Dan Simmons' Hyperion/Endymion books. Hyperion, The Fall of Hyperion, Endymion, The Rise of Endymion.
Don't miss these.
 

Alastair Reynolds
' Revelation Space universe books are great and on the hard side of sci-fi. Revelation Space, Redemption Ark & Absolution Gap.

Tried Revelation Space a number of weeks ago, got about 25-50 pages in when I just couldn't make it any further. It was all so dry and lifeless. :(

May return to it someday because all the concepts people mentioned seemed interesting, but there was no emotion to any of the characters. Sure, people were doing emotional things, but I didn't believe or feel a word of it.
 
I'm looking for something to read that is just completely awe inspiring. I want something with interesting characters, cool technology, intriguing aliens, and engaging plots.

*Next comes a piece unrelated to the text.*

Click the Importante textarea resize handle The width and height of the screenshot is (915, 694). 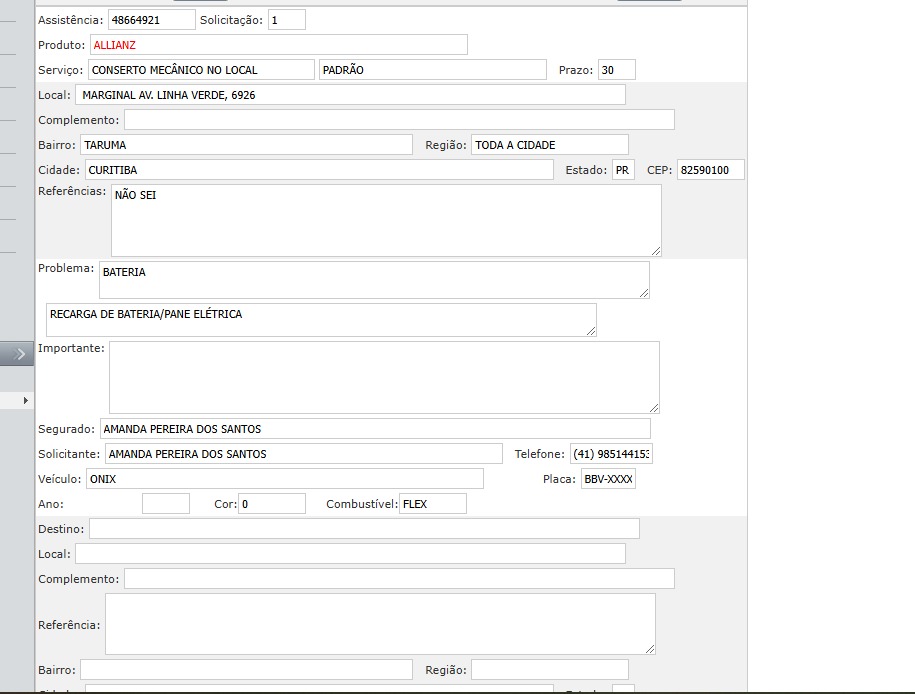pos(653,407)
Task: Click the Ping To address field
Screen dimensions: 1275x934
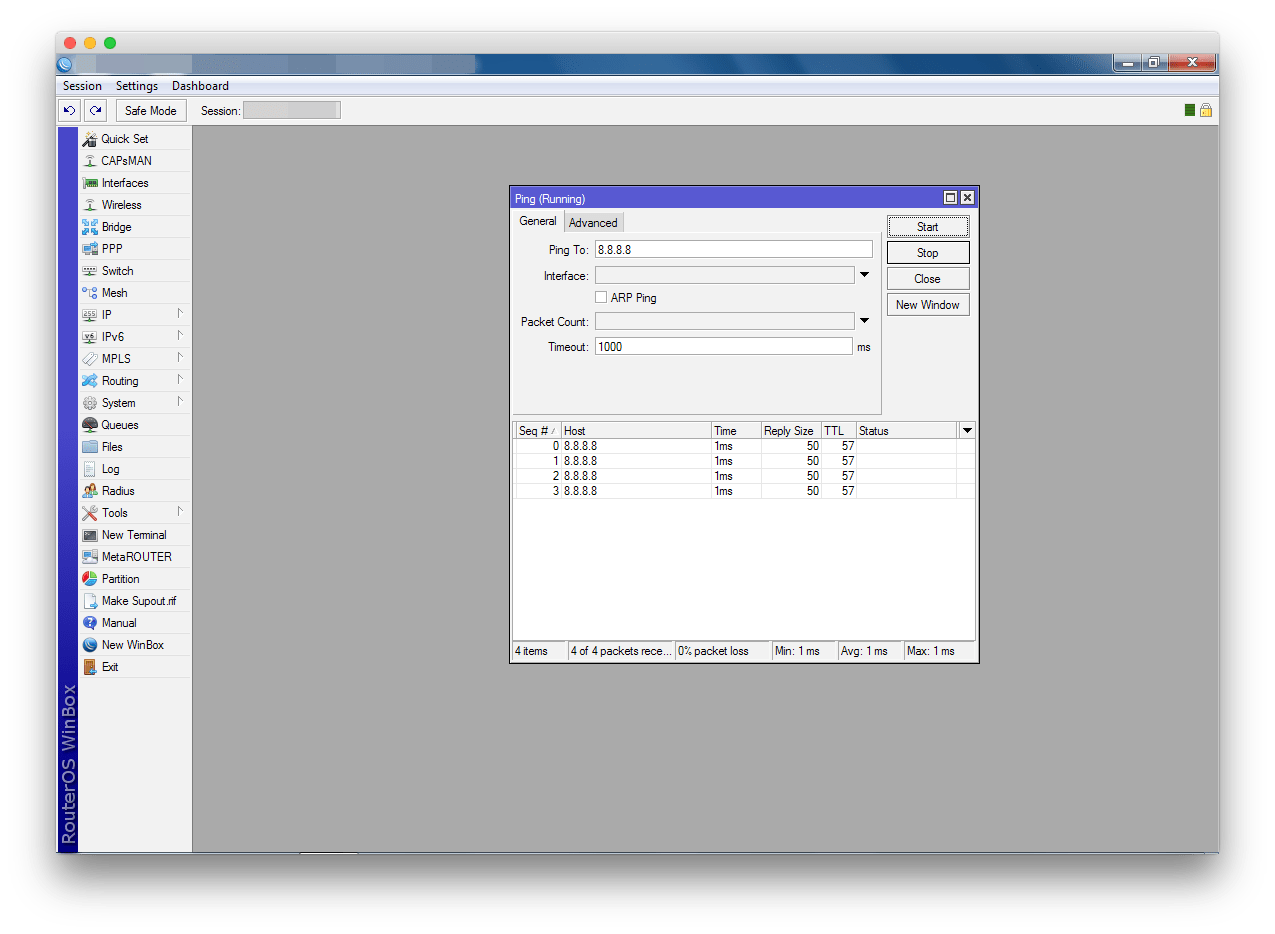Action: [x=733, y=250]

I'm open to series, trilogies, or standalone novels. I really like military science fiction / space opera. I'm also a real sucker for xenoarchaelogy stories though. Hidden artifacts and other mysterious alien devices do it for me!

My favorite books, to kind of help you get a feel for what I specifically like to read:

Dune by Frank Herbert
Exultant by Stephen Baxter
The Dark Beyond the Stars
As On A Darkling Plain by Ben Bova
Deepsix by Jack McDevitt
Starship Troopers by Robert A. Heinlein


Ian Banks' stuff, Peter F. Hamilton's stuff (especially the Night's Dawn books). And since you said Starship Troopers, check out David Sherman's "Starfist" series as well as Jack Campbell's "Lost Fleet" saga.
 

Alastair Reynolds
' Revelation Space universe books are great and on the hard side of sci-fi. Revelation Space, Redemption Ark & Absolution Gap.

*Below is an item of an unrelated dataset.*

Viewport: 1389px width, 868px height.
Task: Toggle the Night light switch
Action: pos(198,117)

Tried Revelation Space a number of weeks ago, got about 25-50 pages in when I just couldn't make it any further. It was all so dry and lifeless. :(

May return to it someday because all the concepts people mentioned seemed interesting, but there was no emotion to any of the characters. Sure, people were doing emotional things, but I didn't believe or feel a word of it.

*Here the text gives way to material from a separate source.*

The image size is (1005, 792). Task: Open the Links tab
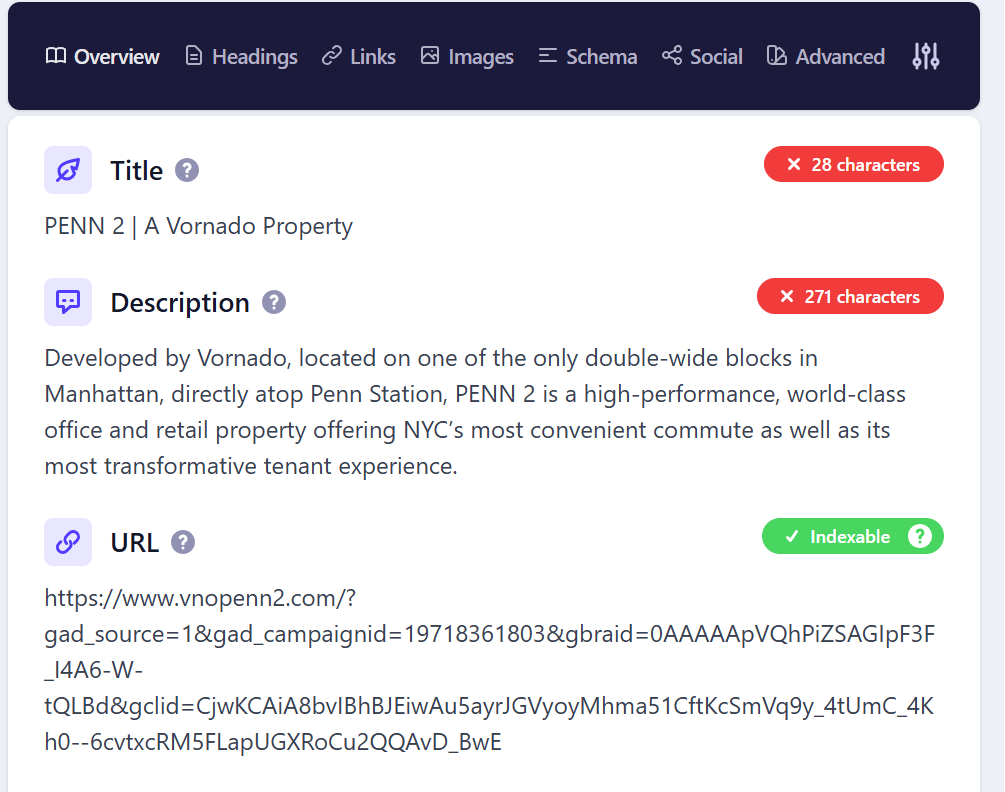pos(359,57)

Thank you! I've kept quiet because so many people around here rave about Reynolds's books but I felt/did the same thing. I forced myself through Revelation Space and just couldn't face any more of his garbage. I wanted to like it but...

I found an author who writes similar stuff with ten times the life injected into his characters. Ken MacCleod. Try The Stone Canal. Try any of his stories-they are, IMO, far superior. And for Starship Trooper-like stories Michael Z Williamson. One is called Freehold-great tale.
 
I'm looking for something to read that is just completely awe inspiring.

I want something with interesting characters, cool technology, intriguing aliens, and engaging plots.

Hidden artifacts and other mysterious alien devices do it for me!

May I recommend for you, on that basis, Frederick Pohl's Gateway.

Basically (and without spoilers) a ruined Earth finds an alien spaceport in the solar system. Docked are a great many ships, no signs of their previous pilots. Humans can work the ships, get them to fly, but have no control over where. All they know is that some of them leave, many don't come back and those that do come back, might not next time.

I liked Peter Hamilton's Night's Dawn trilogy, but I tired a little from the descriptions and abundant use of technology he enjoyed. So much so that I gave up reading anything after Fallen Dragon.
 
Another vote for Hyperion, one of the best scifi series ever.

A Mote in God's Eye is excellent, a wonderful first contact story.

I really enjoyed Hamilton, I'd give his Commonwealth series a bit of a nod over the Confederation series but they are all excellent.

The Uplift War by David Brin (especially Startide Rising).

Old Man's War is commonly called the new Starship Troopers, and there's some validity to that. It has a similar feel without being totally derivative. Not nearly as philosophical however.